── Reading passage

Effect of NKG2C absence on natural killer cell phenotype and function in human immunodeficiency virus/cytomegalovirus co-infection

Abstract

Natural killer (NK) cells expressing NKG2C and CD57 expand following human cytomegalovirus (CMV) infection. This NK cell subset downregulates FcεR1γ and acquires enhanced capacity to mediate antibody-dependent cellular cytotoxicity (ADCC). Expansion of these differentiated NK cells is exaggerated in human immunodeficiency virus (HIV) infection. Individuals lacking the gene encoding NKG2C have diminished resistance to HIV, but it remains unclear whether differentiation into NK cells with superior ADCC is impaired in NKG2Cnull individuals. Therefore, our objective was to investigate if CMV-driven NK cell differentiation into enhanced killers is impaired in NKG2Cnull HIV-infected individuals. Phenotypic (CD57⁺, FcεR1γ⁻) and functional (IFN-γ, TNF-α induction and cytotoxicity) NK cell responses were compared between NKG2Cnull and matched NKG2C-expressing individuals by flow cytometry following stimulation through natural cytotoxicity receptors (using K562 cells) or CD16 (using monoclonal antibody, 3G8). Cytotoxicity was measured in ⁵¹Chromium release assays against anti-CD16-coated P815 cells (redirected lysis) and anti-human leukocyte antigen (HLA) class I antibody-coated C1R cells (classical ADCC). Antibodies were titrated to determine concentrations producing half maximal responses (EC₅₀) to compare sensitivity. Our data indicate highly similar CMV-driven NK cell differentiation in terms of both general phenotype and function, regardless of NKG2C genotype. The observed equivalency between groups suggests alternate routes of CMV-driven NK cell differentiation, which are independent of NKG2C.

────

Questions on the material
a. In the abstract on NKG2C and natural killer cells, which monoclonal antibody was used to stimulate the cells through CD16?
b. Name every cell line mentioned in the abstract on NKG2C and natural killer cells.
The records come from a different, unrelated source.

── The data

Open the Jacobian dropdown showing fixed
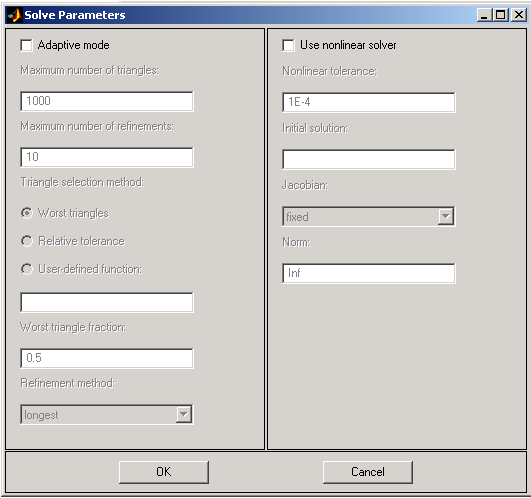Screen dimensions: 531x498 click(x=369, y=216)
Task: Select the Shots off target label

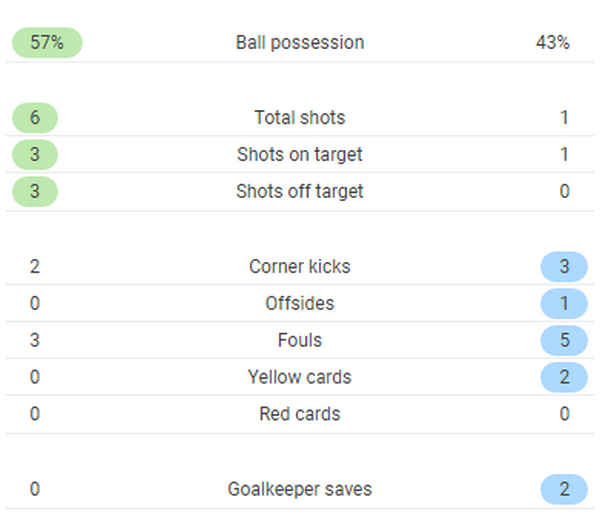Action: 300,192

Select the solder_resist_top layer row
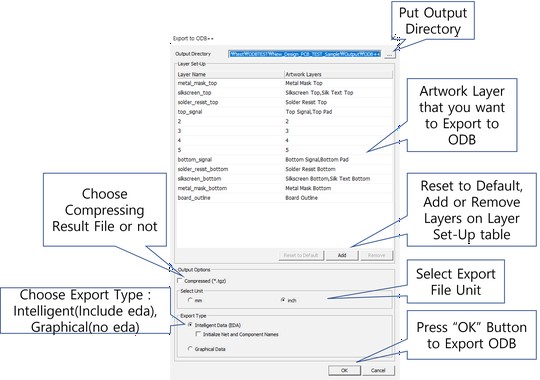pos(284,102)
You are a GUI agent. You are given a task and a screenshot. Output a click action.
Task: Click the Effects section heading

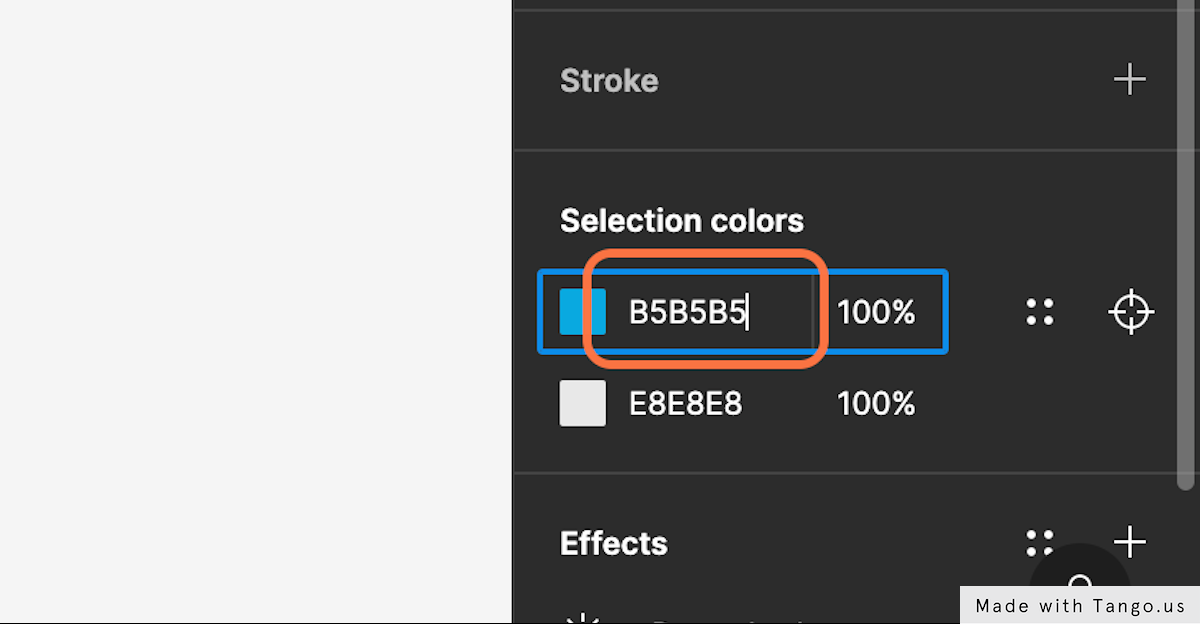click(614, 543)
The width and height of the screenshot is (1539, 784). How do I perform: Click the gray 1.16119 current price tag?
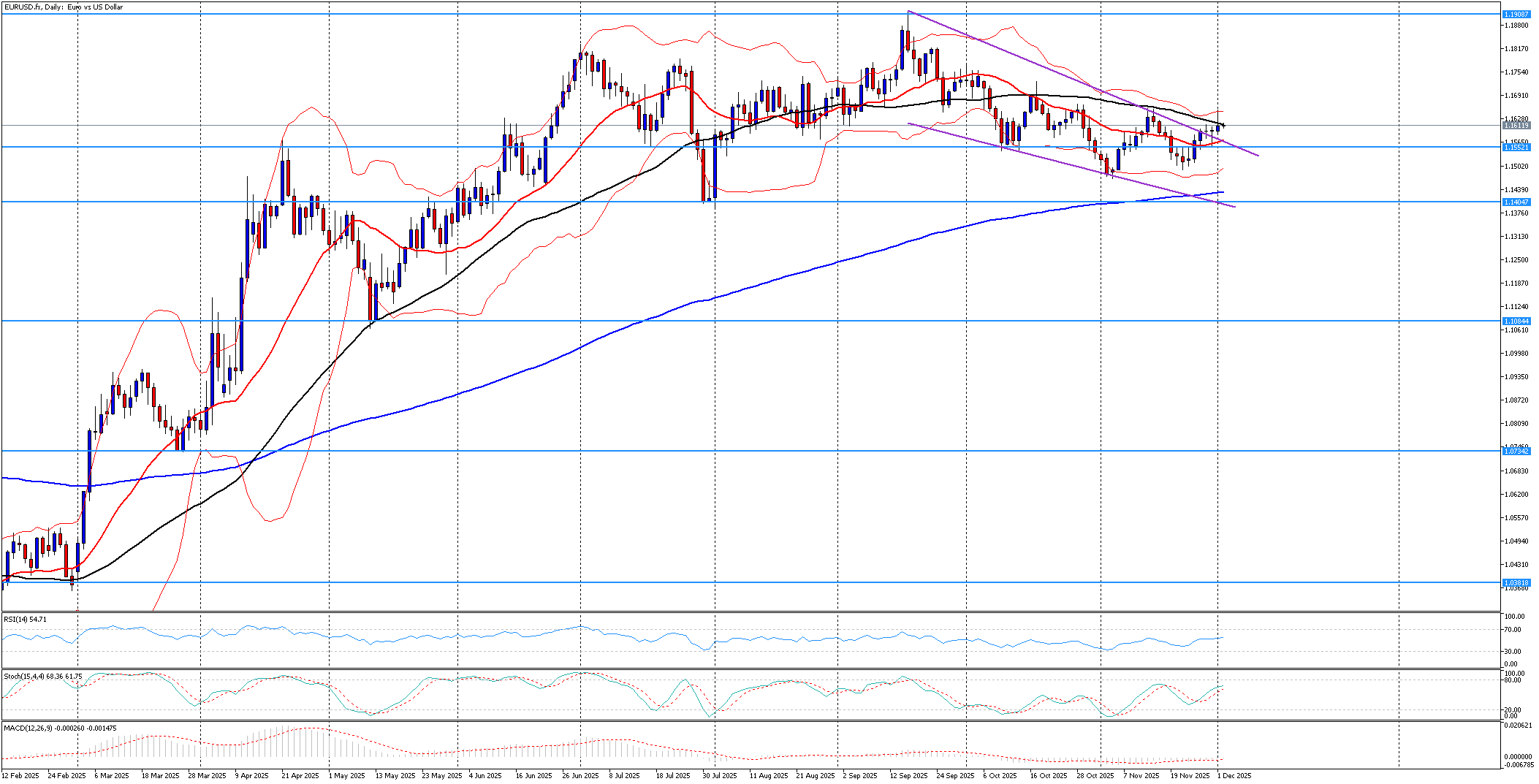pos(1515,126)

────

Answers provided
a. 3G8

b. K562, P815, C1R